- _What to work on_:
The records that follow are to be repeated without alteration.

- _Stored items from a collection_:
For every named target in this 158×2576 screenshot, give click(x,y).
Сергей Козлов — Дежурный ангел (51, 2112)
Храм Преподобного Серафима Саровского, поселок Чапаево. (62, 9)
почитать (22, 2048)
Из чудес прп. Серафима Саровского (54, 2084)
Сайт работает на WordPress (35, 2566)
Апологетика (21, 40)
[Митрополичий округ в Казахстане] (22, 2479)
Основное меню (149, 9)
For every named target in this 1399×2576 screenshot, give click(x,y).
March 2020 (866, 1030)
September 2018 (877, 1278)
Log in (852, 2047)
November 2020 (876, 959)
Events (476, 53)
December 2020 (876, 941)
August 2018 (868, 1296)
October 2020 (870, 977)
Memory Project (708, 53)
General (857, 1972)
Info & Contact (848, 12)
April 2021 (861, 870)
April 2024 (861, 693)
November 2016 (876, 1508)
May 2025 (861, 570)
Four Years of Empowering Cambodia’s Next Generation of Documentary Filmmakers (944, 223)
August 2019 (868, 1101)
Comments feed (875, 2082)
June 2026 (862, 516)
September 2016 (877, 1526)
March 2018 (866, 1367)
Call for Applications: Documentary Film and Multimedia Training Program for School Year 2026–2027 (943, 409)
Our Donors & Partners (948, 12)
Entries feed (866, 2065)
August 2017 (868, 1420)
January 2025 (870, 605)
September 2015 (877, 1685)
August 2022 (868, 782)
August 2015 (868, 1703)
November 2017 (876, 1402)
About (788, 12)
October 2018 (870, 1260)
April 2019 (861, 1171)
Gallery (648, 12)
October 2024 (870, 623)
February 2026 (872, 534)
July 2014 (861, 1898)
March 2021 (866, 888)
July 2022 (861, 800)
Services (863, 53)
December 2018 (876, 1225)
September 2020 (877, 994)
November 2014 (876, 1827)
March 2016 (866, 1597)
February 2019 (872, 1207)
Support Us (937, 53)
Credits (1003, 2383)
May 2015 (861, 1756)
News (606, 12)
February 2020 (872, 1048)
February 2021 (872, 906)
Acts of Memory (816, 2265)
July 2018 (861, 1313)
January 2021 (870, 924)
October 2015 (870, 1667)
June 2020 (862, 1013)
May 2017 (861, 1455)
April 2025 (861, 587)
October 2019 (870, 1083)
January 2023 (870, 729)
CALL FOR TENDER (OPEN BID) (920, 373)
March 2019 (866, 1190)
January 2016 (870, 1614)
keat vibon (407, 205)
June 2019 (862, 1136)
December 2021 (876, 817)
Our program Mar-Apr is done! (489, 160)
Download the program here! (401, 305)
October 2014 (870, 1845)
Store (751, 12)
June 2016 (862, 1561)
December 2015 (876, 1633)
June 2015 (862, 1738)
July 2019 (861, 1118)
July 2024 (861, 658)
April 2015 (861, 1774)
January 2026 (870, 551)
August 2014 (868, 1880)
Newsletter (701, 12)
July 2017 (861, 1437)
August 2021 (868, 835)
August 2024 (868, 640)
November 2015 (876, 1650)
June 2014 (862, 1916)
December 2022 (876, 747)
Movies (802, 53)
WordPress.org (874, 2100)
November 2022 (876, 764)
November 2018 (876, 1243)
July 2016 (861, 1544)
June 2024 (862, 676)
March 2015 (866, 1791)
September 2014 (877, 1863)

- _Written answer_:
For every named target in this 158×2576 screenshot, give click(x,y).
Сергей Козлов — Дежурный ангел (51, 2112)
Храм Преподобного Серафима Саровского, поселок Чапаево. (62, 9)
почитать (22, 2048)
Из чудес прп. Серафима Саровского (54, 2084)
Сайт работает на WordPress (35, 2566)
Апологетика (21, 40)
[Митрополичий округ в Казахстане] (22, 2479)
Основное меню (149, 9)
For every named target in this 1399×2576 screenshot, give click(x,y).
March 2020 (866, 1030)
September 2018 (877, 1278)
Log in (852, 2047)
November 2020 (876, 959)
Events (476, 53)
December 2020 (876, 941)
August 2018 (868, 1296)
October 2020 (870, 977)
Memory Project (708, 53)
General (857, 1972)
Info & Contact (848, 12)
April 2021 (861, 870)
April 2024 (861, 693)
November 2016 (876, 1508)
May 2025 (861, 570)
Four Years of Empowering Cambodia’s Next Generation of Documentary Filmmakers (944, 223)
August 2019 (868, 1101)
Comments feed (875, 2082)
June 2026 (862, 516)
September 2016 (877, 1526)
March 2018 (866, 1367)
Call for Applications: Documentary Film and Multimedia Training Program for School Year 2026–2027 (943, 409)
Our Donors & Partners (948, 12)
Entries feed (866, 2065)
August 2017 (868, 1420)
January 2025 (870, 605)
September 2015 (877, 1685)
August 2022 (868, 782)
August 2015 (868, 1703)
November 2017 (876, 1402)
About (788, 12)
October 2018 (870, 1260)
April 2019 (861, 1171)
Gallery (648, 12)
October 2024 (870, 623)
February 2026 (872, 534)
July 2014 (861, 1898)
March 2021 (866, 888)
July 2022 (861, 800)
Services (863, 53)
December 2018 (876, 1225)
September 2020 (877, 994)
November 2014 (876, 1827)
March 2016 (866, 1597)
February 2019 (872, 1207)
Support Us (937, 53)
Credits (1003, 2383)
May 2015 (861, 1756)
News (606, 12)
February 2020 (872, 1048)
February 2021 (872, 906)
Acts of Memory (816, 2265)
July 2018 (861, 1313)
January 2021 (870, 924)
October 2015 (870, 1667)
June 2020 (862, 1013)
May 2017 (861, 1455)
April 2025 (861, 587)
October 2019 (870, 1083)
January 2023 (870, 729)
CALL FOR TENDER (OPEN BID) (920, 373)
March 2019 (866, 1190)
January 2016 (870, 1614)
keat vibon (407, 205)
June 2019 (862, 1136)
December 2021 (876, 817)
Our program Mar-Apr is done! (489, 160)
Download the program here! (401, 305)
October 2014 (870, 1845)
Store (751, 12)
June 2016 (862, 1561)
December 2015 (876, 1633)
June 2015 (862, 1738)
July 2019 (861, 1118)
July 2024 (861, 658)
April 2015 (861, 1774)
January 2026 (870, 551)
August 2014 (868, 1880)
Newsletter (701, 12)
July 2017 (861, 1437)
August 2021 (868, 835)
August 2024 (868, 640)
November 2015 (876, 1650)
June 2014 (862, 1916)
December 2022 (876, 747)
Movies (802, 53)
WordPress.org (874, 2100)
November 2022 (876, 764)
November 2018 (876, 1243)
July 2016 (861, 1544)
June 2024 (862, 676)
March 2015 (866, 1791)
September 2014 (877, 1863)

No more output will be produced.